2023-01-30 06:34:17+00:00

When building a web crawler that queries third-party APIs (like Mouser, DigiKey, and Avnet) for pricing and stock info, you face a major challenge: external network requests are slow and prone to timeouts. If your system makes these API calls synchronously during a user request, the client connection will frequently timeout.

A resilient design delegates these crawling tasks to an asynchronous pipeline backed by an AWS SQS queue, allowing workers to fetch data in parallel.


1. SQS-Triggered Crawling

When a customer searches for a part number, the system returns cached data and sends a crawl request message to SQS. SQS triggers an AWS Lambda instance, which reads the message and runs concurrent API requests using Python's asyncio or Go's goroutines. This ensures that even if one provider's API takes 5 seconds to respond, the overall user experience remains fast.

2. Mitigating Rate Limits with Batching

Since SQS triggers Lambdas in batches, we must carefully control the batch size (BatchSize parameter) to avoid hitting the rate limits of external APIs. If we trigger 100 crawler instances simultaneously, the provider might block our IP. We configure the SQS queue with a reserved concurrency limit on the Lambda function to throttle the maximum number of concurrent crawlers.

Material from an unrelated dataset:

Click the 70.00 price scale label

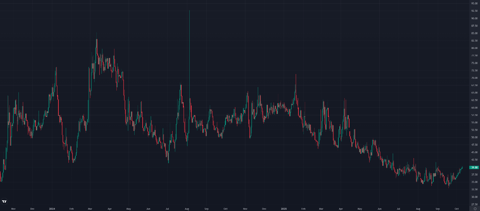(474, 78)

# Example of concurrent crawler tasks in Python asyncio
async def fetch_all_providers(part_number):
    tasks = [
        crawl_digikey(part_number),
        crawl_mouser(part_number),
        crawl_arrow(part_number)
    ]
    results = await asyncio.gather(*tasks, return_exceptions=True)
    return results

Using this asynchronous pipeline, we achieve robust data ingestion while maintaining a stable, rate-limit-compliant relationship with external providers.